The Gemora rules: If a son sold the estate of his father (the portion which he was supposed to inherit) during the lifetime of the father, and he died (first the son and then the father), his son (the son of the son) may seize it from the purchasers (for it has now been clarified that it was never in the son’s possession to sell it, for he died before the father and never inherited it). The Gemora concludes that there is no clear proof to this halachah.

The Rashbam writes that the halachah is in fact that the grandson may take back the field, but it is difficult to understand (according to the Gemora’s discussion), since there is no conclusive proof.

Rambam (Hil. Mechira 22:7) rules explicitly in this very case that the grandson may take the field, and although the Shulchan Aruch (Choshen Mishpat 211:3) does not give this exact example, it is clear that the ruling would be the same.

The question is: Does the grandson need to repay the buyer?
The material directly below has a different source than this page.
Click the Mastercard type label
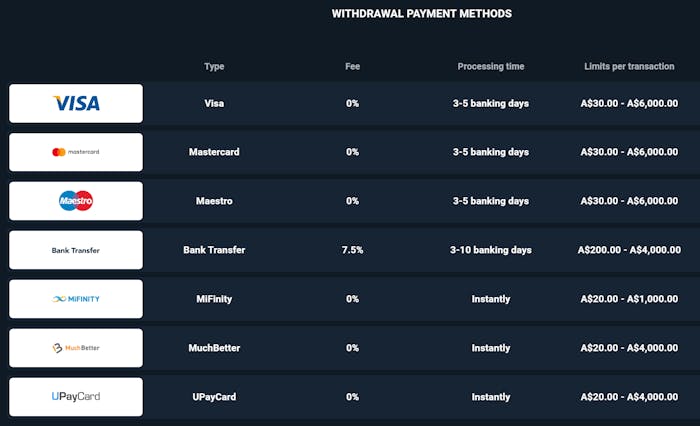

A very important part to this is a concept that one cannot sell something that is not yet in this world, which is precisely what the son did, since the inheritance did not yet belong to him at the time of the sale (it should be as if it was not yet in existence). Therefore, the grandson has every right to take back the field. Tosfos and the Ra”n explain that the Gemora’s difficulty was not with this part of the halachah, but rather, it was with the ruling that the grandson may seize the field without compensating the buyer.

The Rashba further explains that we are forced to say that the grandson does not have to pay back the buyer because if the halachah were to be that the buyer must be reimbursed, then it should emerge that even the father should be able to take back the field.

The Baal Ha’itur and the Baal Haterumos both follow the opinion of the above Rishonim as well. The Shulchan Aruch (ibid) rules that the buyer is not reimbursed.